I have a piece of code which works well but uses pandas data frame groupby processing. However because the file is large ( > 70 million groups I need to convert the code to use PYSPARK data frame. Here is the original code using pandas dataframe with small example data:
import pandas as pd
import numpy as np
from scipy.optimize import minimize
df = pd.DataFrame({
'y0': np.random.randn(20),
'y1': np.random.randn(20),
'x0': np.random.randn(20),
'x1': np.random.randn(20),
'grpVar': ['a', 'b'] * 10})
# Starting values
startVal = np.ones(2)*(1/2)
#Constraint Sum of coefficients = 0
cons = ({'type':'eq', 'fun': lambda x: 1 - sum(x)})
# Bounds on coefficients
bnds = tuple([0,1] for x in startVal)
# Define a function to calculate sum of squared differences
def SumSqDif(a, df):
return np.sum((df['y0'] - a[0]*df['x0'])**2 + (df['y1'] - a[1]*df['x1']) **2)

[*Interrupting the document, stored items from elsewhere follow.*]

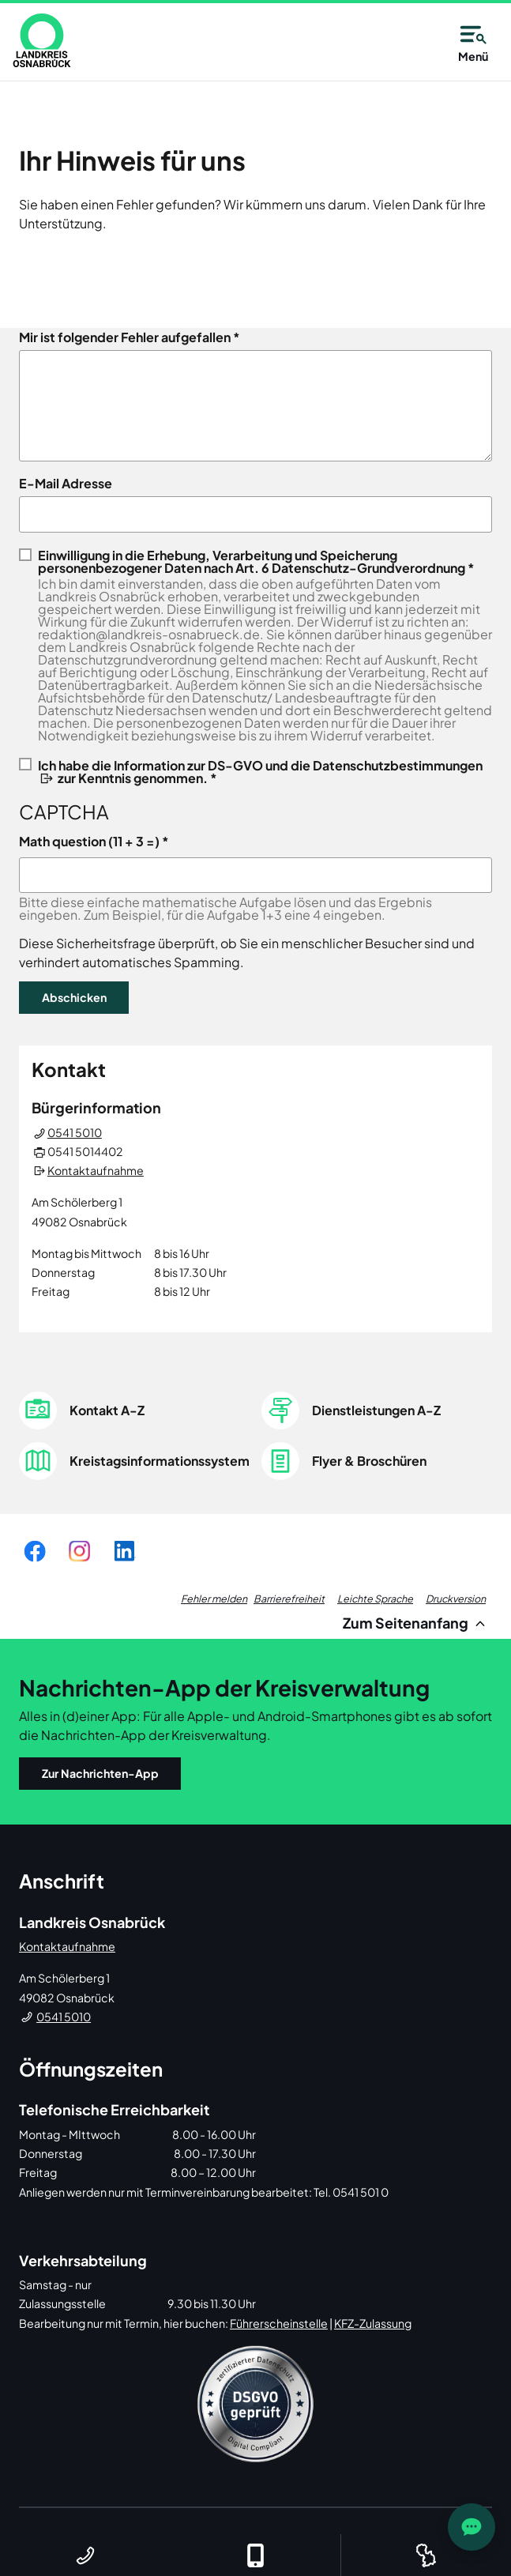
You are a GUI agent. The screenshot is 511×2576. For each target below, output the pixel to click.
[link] (42, 40)
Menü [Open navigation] (473, 41)
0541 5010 (74, 1132)
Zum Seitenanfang (416, 1623)
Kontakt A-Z (107, 1410)
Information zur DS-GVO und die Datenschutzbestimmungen (298, 765)
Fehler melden (214, 1598)
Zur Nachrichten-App (100, 1773)
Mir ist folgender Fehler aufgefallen (125, 337)
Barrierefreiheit (289, 1598)
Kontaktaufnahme (95, 1170)
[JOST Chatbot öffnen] (471, 2527)
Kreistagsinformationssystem (160, 1460)
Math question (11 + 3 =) (89, 841)
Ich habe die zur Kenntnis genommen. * (260, 771)
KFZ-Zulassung (372, 2323)
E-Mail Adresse (65, 483)
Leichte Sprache (375, 1598)
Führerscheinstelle (279, 2323)
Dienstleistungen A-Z (376, 1410)
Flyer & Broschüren (369, 1460)
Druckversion (456, 1598)
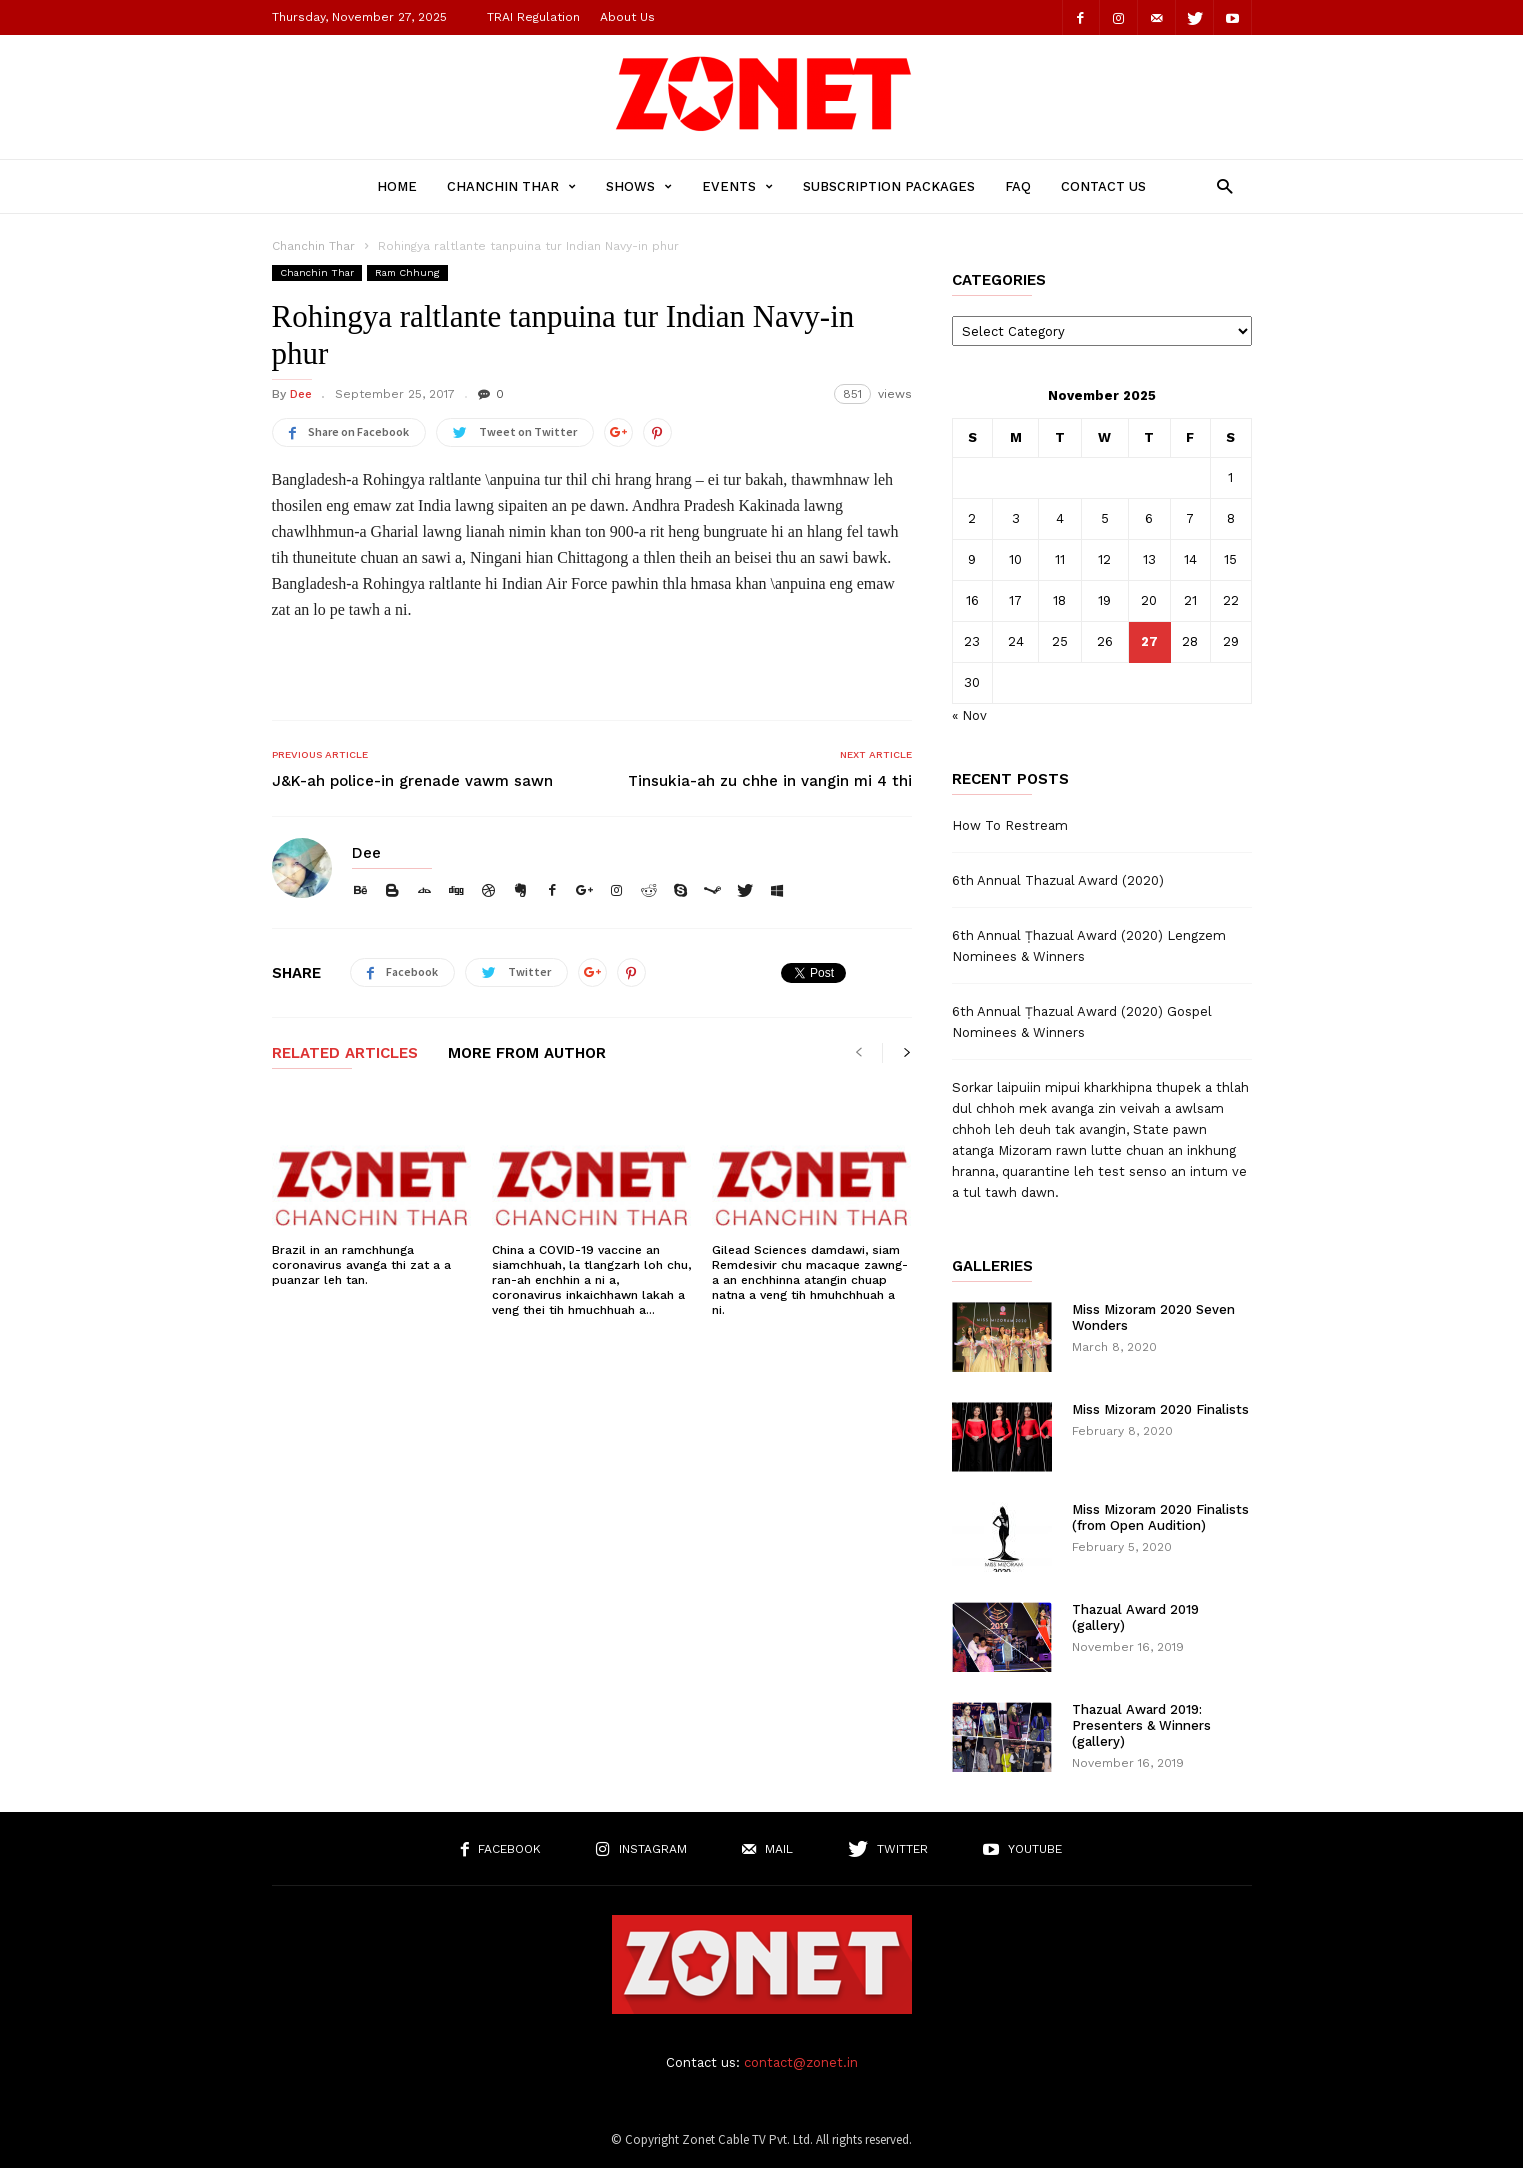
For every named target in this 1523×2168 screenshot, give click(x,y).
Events (737, 186)
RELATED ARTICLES (345, 1054)
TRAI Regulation (533, 17)
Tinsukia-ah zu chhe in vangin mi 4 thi (770, 781)
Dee (301, 394)
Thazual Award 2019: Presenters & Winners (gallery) (1141, 1725)
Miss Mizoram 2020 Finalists (1160, 1409)
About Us (627, 17)
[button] (1219, 185)
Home (397, 186)
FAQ (1018, 186)
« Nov (969, 715)
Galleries (992, 1266)
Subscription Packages (889, 186)
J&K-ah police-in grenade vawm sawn (412, 781)
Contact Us (1103, 186)
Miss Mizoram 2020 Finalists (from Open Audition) (1160, 1517)
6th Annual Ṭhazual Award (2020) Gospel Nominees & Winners (1082, 1022)
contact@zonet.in (801, 2062)
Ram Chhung (407, 272)
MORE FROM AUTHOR (527, 1054)
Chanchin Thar (511, 186)
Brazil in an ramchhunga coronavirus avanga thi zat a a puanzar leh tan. (361, 1265)
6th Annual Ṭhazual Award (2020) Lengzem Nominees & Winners (1089, 946)
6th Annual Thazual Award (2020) (1058, 880)
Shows (639, 186)
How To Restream (1010, 825)
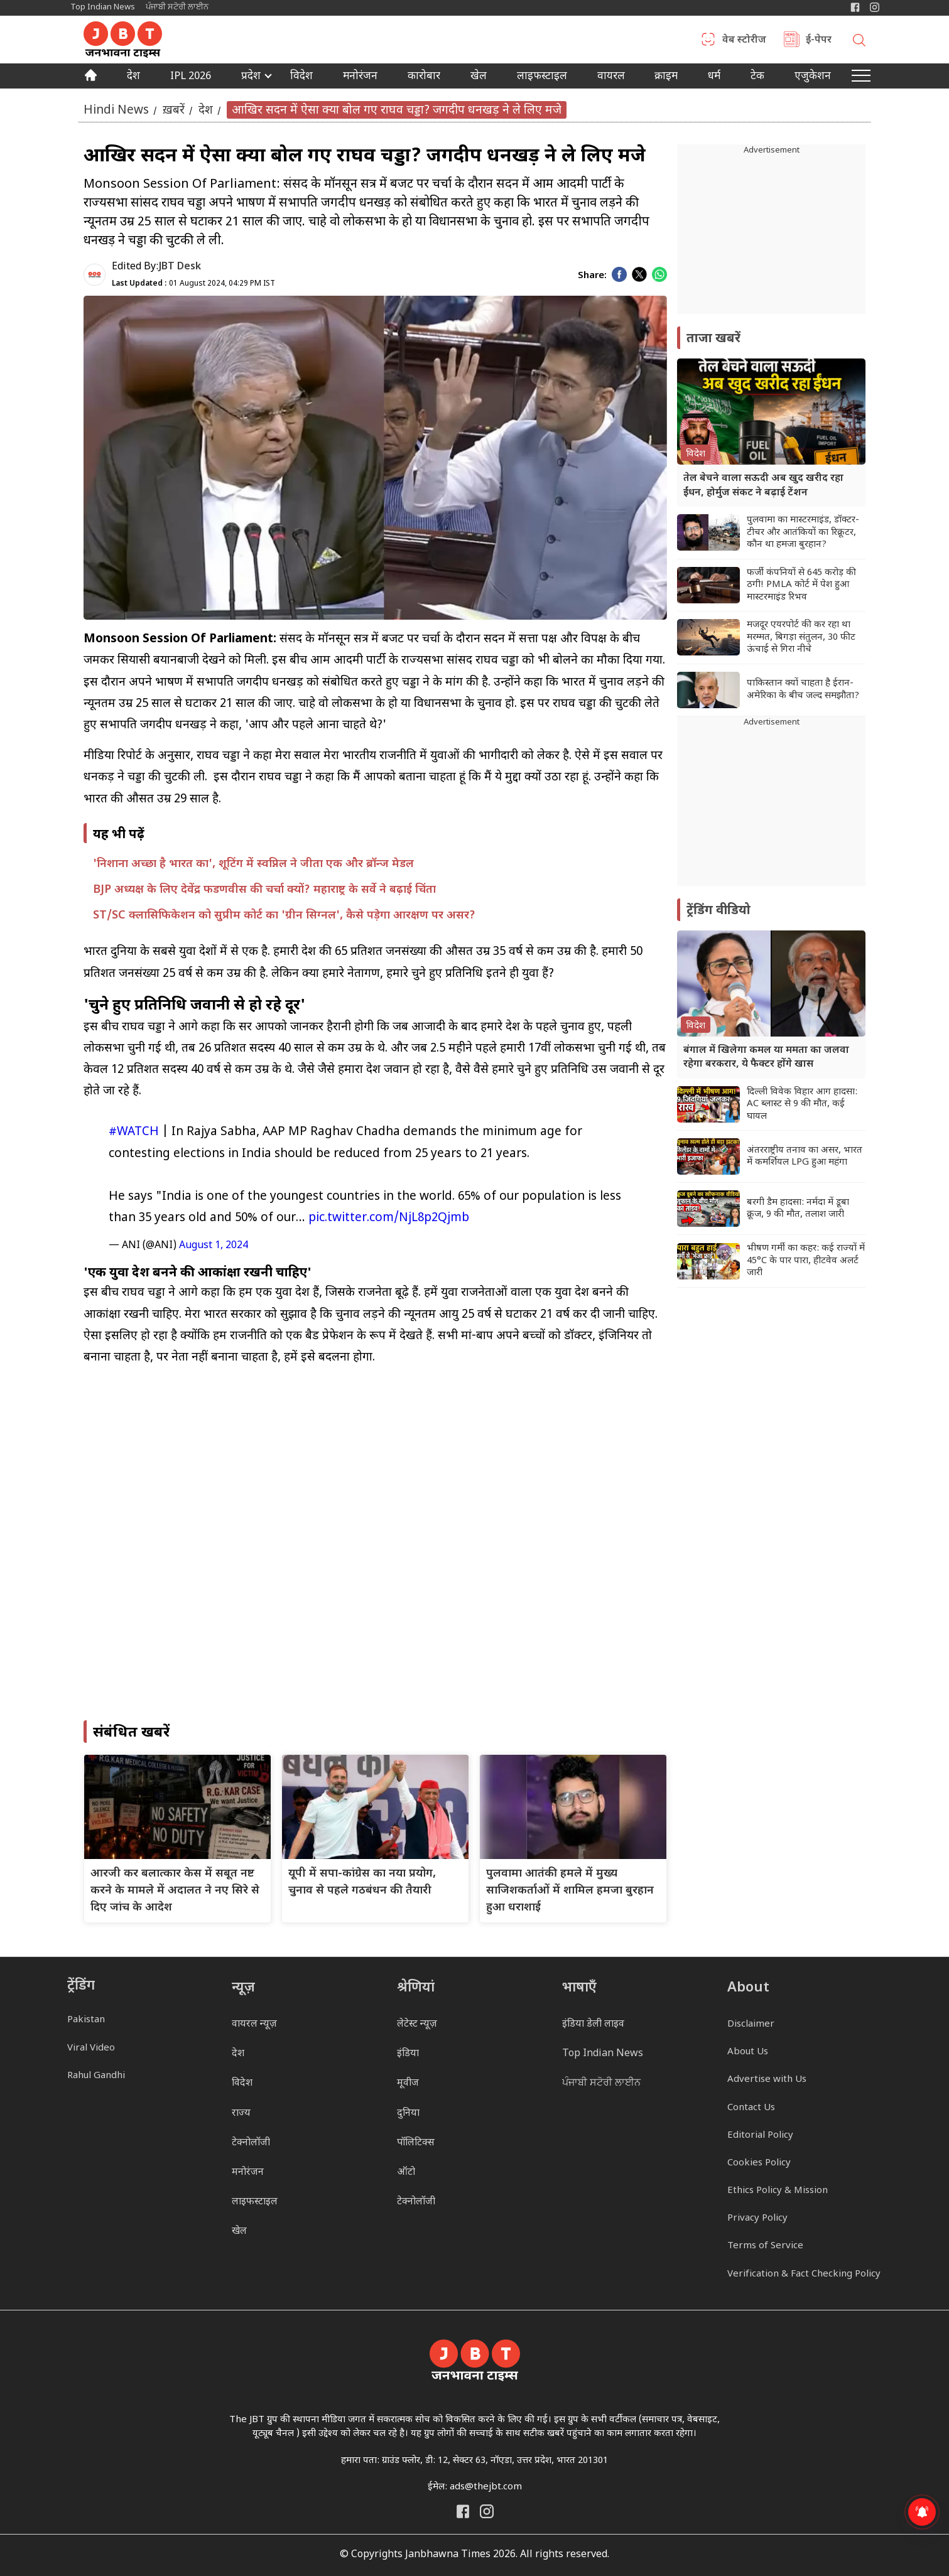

# Define a function to call minimize function
def RunMinimize(data, startVal, bnds, cons):
ResultByGrp = minimize(SumSqDif, startVal, method='SLSQP',
bounds=bnds, constraints = cons, args=(data))
return ResultByGrp.x
# Do the calculation by applyng the function by group:
# Create GroupBy object
grp_grpVar = df.groupby('grpVar')
Results = grp_grpVar.apply(RunMinimize, startVal=startVal, bnds=bnds, cons=cons))
Now I am trying to use pySpark dataframe I convert pandas dataframe to pyspark dataframe for the purpose of testing code.
sdf = sqlContext.createDataFrame(df)
type(sdf)
# <class 'pyspark.sql.dataframe.DataFrame'>
# Create GroupBy object
Sgrp_grpVar = sdf.groupby('grpVar')
# Redefine functions
def sSumSqDif(a, sdf):
return np.sum((sdf['y0'] - a[0]*sdf['x0'])**2 + (sdf['y1'] - a[1]*sdf['x1'])**2)
def sRunMinimize(data=sdf, startVal=startVal, bnds=bnds, cons=cons):
ResultByGrp = minimize(sSumSqDif, startVal, method='SLSQP',
bounds=bnds, constraints = cons, args=(data))
return ResultByGrp.x
from pyspark.sql.functions import UserDefinedFunction
from pyspark.sql.types import DoubleType
from pyspark.sql.types import StringType
udf = UserDefinedFunction(sRunMinimize , StringType())
Results = Sgrp_grpVar.agg(sRunMinimize())
However after I tried to define the user defined function udf I got the following errors - see below. Any help correcting my errors or suggesting an alternative approach is highly appreciated.
udf = UserDefinedFunction(sRunMinimize , StringType()) Traceback (most recent call last): File "", line 1, in File "/usr/hdp/current/spark2-client/python/pyspark/sql/functions.py", line 1760, in init self._judf = self._create_judf(name).......